'90 Day Fiancé'

Upfronts 2017: Discovery Takes TLC OTT, Adds Olympic Snapchat Channel

Programmer creating metric for measuring cross-platform campaigns

Discovery Communications says it is adding new content, new ways for viewers to watch, and more ways for advertisers to connect with those viewers.

The company is also creating a cross-platform metric to help advertisers measure cross-platform audiences because it says Nielsen's cross-platform product isn't ready.

Discovery, which went into the direct-to-consumer over-the-top space last year, is launching a "Say Yes" wedding app tied to TLC's Say Yes to the Dress franchise, according to CEO David Zaslav, speaking at a Tuesday morning event recreating the company's upfront presentation for reporters.

The app, which will cost $3.99 a month on Amazon, will have more than 500 hours of programming available. It joins a true crime app from Investigation Discovery and a paranormal app called Destination Unknown that have been available via Amazon.
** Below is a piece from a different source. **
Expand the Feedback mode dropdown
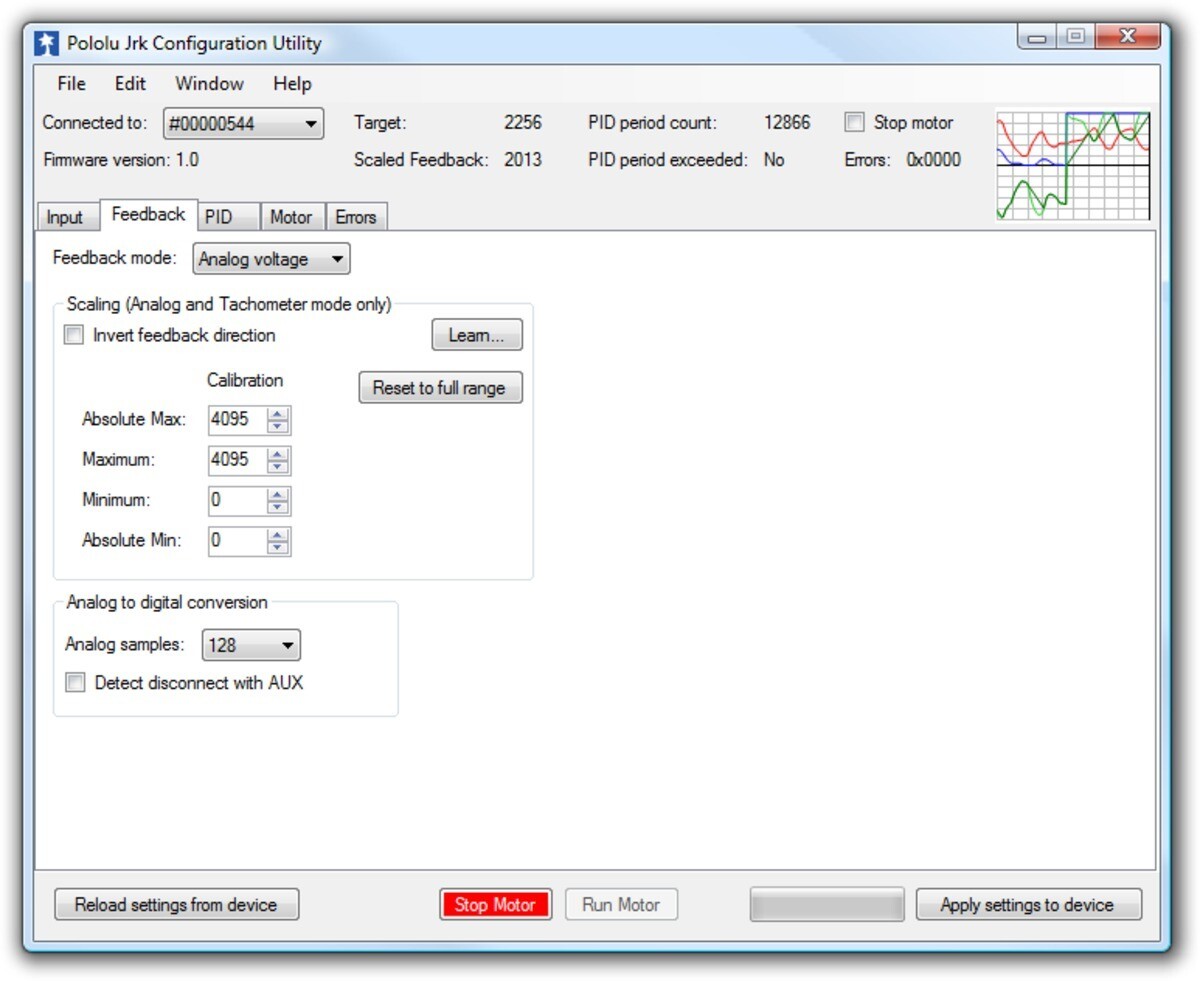This screenshot has width=1200, height=981. (271, 259)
Discovery, which holds the European rights to the Olympics through its Eurosport unit, is also introducing a new Snapchat channel that will tell short-form stories about Olympic athletes leading up to the Winter Games in South Korea.

The content is being created by its digital video unit Group Nine.

The new product joins the Go video apps that Discovery has created for each of its channels. Discovery is creating original content, starting with TLC Go, which will stream an exclusive brand extension of its 90 Day Fiancé franchise.

90 Day Fiancé: What Now? will allow fans to catch up with their favorite couples from past seasons as they move on to the next stage of their lives, facing big decisions and challenges. The series will premiere on TLC Go in Summer 2017

Zaslav said that the apps should contribute 1%—possibly 2%—ad sales growth for Discovery in 2017.

Paul Guyardo, Discovery's chief commercial officer, said that streams on the Discovery Go apps were growing at 22% a month, with sessions lasting 65 minutes on average. He added that the ads are non-skippable, which contributes to a 98% completion rate for ads. Discovery is using Moat to help track streaming audiences and create post-campaign analyses.

Guyardo said 49% of the streaming audience was in the 18-34-year-old age group. The apps also offer stacked episodes of series, which means viewers can catch up with those series starting with the first episode of season one.

Because Discovery owns its content, it can work with advertisers to create branded content, for example providing hair care and skin care products to former contestants of Naked and Afraid.

Guyardo also said that clients interested in virtual reality, including Gillette, Dunkin Donuts and Marriott, were working with the programmers to create branded experiences.

Discovery has also created Snapchat extensions for shows like Mythbusters and Shark Week that advertisers can be a part of.

"This is a terrific way to extend reach by buying inventory in these made for mobile digital extensions," he said. It is also the only way to coordinate linear and mobile campaigns, he added.

Ben Price, Discovery's new president for advertising sales, added that at one time, programming was the product Discovery sold to advertisers. "Now we're talking to agencies differently, talking about how we can drive their client's business."

The new products mean a need for cross-platform measurement, and Price said that Nielsen's Total Content Ratings are an "incomplete solution" now.

Discovery says it can provide advertisers with a measurement of unduplicated cross-platform audiences by combining numbers from comScore, Symphony and its own internal numbers.

Discovery is offering to guarantee campaigns based on that metric, or on more specific audience targets determined by data.

Nielsen responded to Price's comments.

"Nielsen has delivered on every core tenet of its total audience measurement product strategy. Nielsen Total Content Ratings is in the market today and each client has flexibility to adopt Nielsen's Total Audience measurement system, which fluidly reports content and ad exposures regardless of ad model, as they see fit. It's this flexibility that the market both demands and sees as a challenge," a Nielsen spokesman said.

"Selling against one’s own data and using it to stand out against the competition is one thing, such as performance based, niche audiences like sports enthusiasts who eat fast food - but it becomes complicated when you try and guarantee against it using the same data, because it is not a third party independent measurement. It is like grading your own homework," the spokesman added.

Nielsen had planned to release a syndicated version of its Total Content Ratings in March. Instead, there has been a limited rollout that enables individual networks to examine only their own data and choose which platforms are included in the metric before media buyers get a look.

The content ratings are separate from commercial ratings, such as C3 and C7, which are likely to remain the currency for buying and selling ads during the 2017-18 upfront.